— C. J. McCall and W. F. Barclay made an oral agreement by which McCall was to sell to Barclay a storehouse and lot and a stock of drugs and stationery in the town of Burlington, Texas. Barclay paid to McCall $750 on the trade, and it was agreed between them that the contract would be reduced to writing the next day. On the next day Barclay sent a written contract to HcCall for him to sign, which he declined to do, claiming that it contained a stipulation that was not in the verbal agreement. Thereafter several conferences were held between them, but no agreement reached, and after the lapse of several days Barclay notified McCall in writing that the trade was off, and demanded the return of the check he had given for the $750, which demand McCall refused to comply with. Thereafter McCall collected the $750 check, and Barclay transferred his claim against McCall for the $750 to J. H. Whaley, who brought this suit against both McCall and Barclay, the latter having guaranteed the payment of the claim. A credit of $7.40 was admitted and the suit was brought for the balance.

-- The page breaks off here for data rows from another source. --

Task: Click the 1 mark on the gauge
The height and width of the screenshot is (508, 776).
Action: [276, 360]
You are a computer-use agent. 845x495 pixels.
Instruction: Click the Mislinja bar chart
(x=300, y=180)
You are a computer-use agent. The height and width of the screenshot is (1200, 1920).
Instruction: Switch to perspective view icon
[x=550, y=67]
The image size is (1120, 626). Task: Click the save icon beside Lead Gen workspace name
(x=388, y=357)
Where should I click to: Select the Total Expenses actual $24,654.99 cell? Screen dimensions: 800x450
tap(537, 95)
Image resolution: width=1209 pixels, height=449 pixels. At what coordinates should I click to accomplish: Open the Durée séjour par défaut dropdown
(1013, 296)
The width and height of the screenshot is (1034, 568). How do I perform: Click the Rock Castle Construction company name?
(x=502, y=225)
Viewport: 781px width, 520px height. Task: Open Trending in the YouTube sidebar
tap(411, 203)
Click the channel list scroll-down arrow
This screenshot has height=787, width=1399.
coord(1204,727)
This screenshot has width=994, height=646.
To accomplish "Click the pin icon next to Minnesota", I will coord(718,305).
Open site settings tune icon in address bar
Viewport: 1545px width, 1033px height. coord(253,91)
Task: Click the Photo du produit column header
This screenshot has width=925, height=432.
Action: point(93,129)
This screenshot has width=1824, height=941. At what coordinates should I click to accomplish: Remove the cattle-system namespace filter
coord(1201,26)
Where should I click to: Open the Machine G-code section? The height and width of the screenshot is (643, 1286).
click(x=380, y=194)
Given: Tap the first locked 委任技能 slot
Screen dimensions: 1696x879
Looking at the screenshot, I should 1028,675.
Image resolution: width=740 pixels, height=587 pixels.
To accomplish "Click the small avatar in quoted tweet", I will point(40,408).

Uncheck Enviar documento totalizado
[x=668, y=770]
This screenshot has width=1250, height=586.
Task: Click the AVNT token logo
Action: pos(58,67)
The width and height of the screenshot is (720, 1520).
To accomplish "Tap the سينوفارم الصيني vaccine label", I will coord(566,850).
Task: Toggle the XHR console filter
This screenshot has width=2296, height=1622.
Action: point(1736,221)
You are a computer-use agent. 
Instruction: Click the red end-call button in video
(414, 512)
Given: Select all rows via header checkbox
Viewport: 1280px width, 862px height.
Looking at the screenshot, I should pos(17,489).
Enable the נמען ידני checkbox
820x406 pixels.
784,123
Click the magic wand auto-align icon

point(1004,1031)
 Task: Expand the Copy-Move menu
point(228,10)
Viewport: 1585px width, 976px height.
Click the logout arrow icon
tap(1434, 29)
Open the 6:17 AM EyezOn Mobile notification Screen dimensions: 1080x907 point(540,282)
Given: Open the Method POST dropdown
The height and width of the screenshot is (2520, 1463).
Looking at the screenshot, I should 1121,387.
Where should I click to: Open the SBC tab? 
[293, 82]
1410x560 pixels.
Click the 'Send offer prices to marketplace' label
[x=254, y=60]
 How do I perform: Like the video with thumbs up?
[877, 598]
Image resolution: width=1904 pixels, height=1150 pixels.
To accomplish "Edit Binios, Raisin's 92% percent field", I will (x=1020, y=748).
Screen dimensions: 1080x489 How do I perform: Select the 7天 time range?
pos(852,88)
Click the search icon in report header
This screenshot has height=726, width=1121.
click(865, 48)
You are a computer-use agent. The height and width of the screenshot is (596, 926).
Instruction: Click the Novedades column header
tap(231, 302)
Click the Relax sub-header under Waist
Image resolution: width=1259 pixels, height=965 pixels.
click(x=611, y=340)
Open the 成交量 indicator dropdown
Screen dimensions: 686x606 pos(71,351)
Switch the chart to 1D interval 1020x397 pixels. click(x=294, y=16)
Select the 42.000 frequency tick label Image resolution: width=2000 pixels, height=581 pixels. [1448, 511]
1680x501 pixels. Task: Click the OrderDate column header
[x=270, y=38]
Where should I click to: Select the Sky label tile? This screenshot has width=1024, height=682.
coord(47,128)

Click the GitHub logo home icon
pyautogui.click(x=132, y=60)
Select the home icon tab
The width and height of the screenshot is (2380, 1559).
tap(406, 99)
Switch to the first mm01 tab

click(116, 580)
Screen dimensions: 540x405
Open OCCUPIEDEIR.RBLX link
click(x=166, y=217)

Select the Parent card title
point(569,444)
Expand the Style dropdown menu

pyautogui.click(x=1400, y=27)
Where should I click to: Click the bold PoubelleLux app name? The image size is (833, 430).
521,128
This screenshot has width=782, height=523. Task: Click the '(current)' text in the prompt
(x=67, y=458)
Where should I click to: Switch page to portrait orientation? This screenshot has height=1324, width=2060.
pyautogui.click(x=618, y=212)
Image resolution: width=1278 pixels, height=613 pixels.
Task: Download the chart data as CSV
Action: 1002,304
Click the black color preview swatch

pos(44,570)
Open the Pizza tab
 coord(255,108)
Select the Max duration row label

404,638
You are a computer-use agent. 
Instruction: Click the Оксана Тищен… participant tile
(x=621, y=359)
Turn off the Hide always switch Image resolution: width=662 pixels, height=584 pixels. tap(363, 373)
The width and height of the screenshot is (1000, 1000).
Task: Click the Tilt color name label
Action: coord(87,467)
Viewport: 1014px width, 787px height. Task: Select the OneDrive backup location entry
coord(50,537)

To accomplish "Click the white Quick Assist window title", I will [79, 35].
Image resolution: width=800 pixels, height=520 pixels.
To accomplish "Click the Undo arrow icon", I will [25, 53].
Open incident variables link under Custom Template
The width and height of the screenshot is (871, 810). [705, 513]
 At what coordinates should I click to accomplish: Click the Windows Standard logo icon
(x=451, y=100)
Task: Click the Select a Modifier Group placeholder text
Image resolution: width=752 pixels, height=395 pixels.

Barclay made no defense, but McCall did, and averred in his answer that the $750 was delivered to him to be -applied as part payment for the property sold to Barclay in the event of performance by Barclay, and was to be kept by McCall as a forfeit in the event of Barclay’s failure to perform his part of the contract. It was also asserted in defendant’s answer that the plaintiff should not be permitted to recover, because the contract for the sale of the property included a stipulation to the effect that McCall should retire from the drug and stationery business in the town of Burlington, and should not compete with Barclay in that business, which agreement, McCall alleged in his answer, constituted a violation of the anti-trust statutes of this State. The undisputed testimony sustained the averment referred to, but showed that the contract had never been executed. The trial court accepted the defendant’s construction of the *648anti-trust statute; but, as the contract had never been executed, held that the plaintiff was entitled to recover as against McCall, and peremptorily instructed a verdict for the plaintiff.
The defendant McCall has appealed, and now asserts that the facts pleaded by him as constituting a breach of the anti-trust statute, are not in fact violative of that statute, and therefore the court erred in directing a verdict for the plaintiff in not permitting the jury to determine which party had breached the contract. We find it unnecessary to decide whether or not the trial court ruled correctly in holding that the contract was in violation of the anti-trust statute, as it is also unnecessary to decide whether or not, if error was committed in that respect, it was invited by appellant in such manner as to preclude him from complaining, because, in our opinion, and for another and different reason, the contract was unlawful. It was shown by undisputed testimony that one of the stipulations in the contract was to the effect that McCall was to resign the office of postmaster at Burlington, and was to use his influence to procure such person as Barclay might designate to be appointed as his successor. It is contrary to public policy, and therefore unlawful, for persons to traffic in official positions; and, therefore, an agreement to resign an office or exert efforts to procure an office for another for a consideration, is unlawful and not enforcible.
It is also held by the weight of authority that as long as an illegal contract has not been executed, and is still executory, that money paid thereon may be recovered. Such a suit and recovery do not constitute an enforcement of the illegal contract. On the contrary, they involve a disaffirmance of the contract. In this case the contract was never executed, and the undisputed testimony showing that one of its stipulations was illegal, the plaintiff as the assignee of Barclay was entitled to recover the money sued for. (Lewy v. Crawford, 5 Texas Civ. App., 293; Thomas v. Richmond, 12 Wall., 349; Tyler v. Carlisle, 1 Am. St. Rep., 301; Congress, etc., Spring Co. v. Knowlton, 103 U. S., 49; Pullman Palace Car Co. v. Central Transportation Co., 171 U. S., 151; 9 Ency. Law, 554; 2 Pom. Eq. Jur., 457.) The case of Edwards v. Randle, 38 S. W., 343, relied on by appellant, while similar in many respects, is not entirely so, and was disposed of by the Supreme Court of Arkansas, as shown by the opinion, upon the assumption that the contract was executed.
Ho error has been shown and the judgment is affirmed.
Affirmed.
Associate Justice Rice did not sit in this case.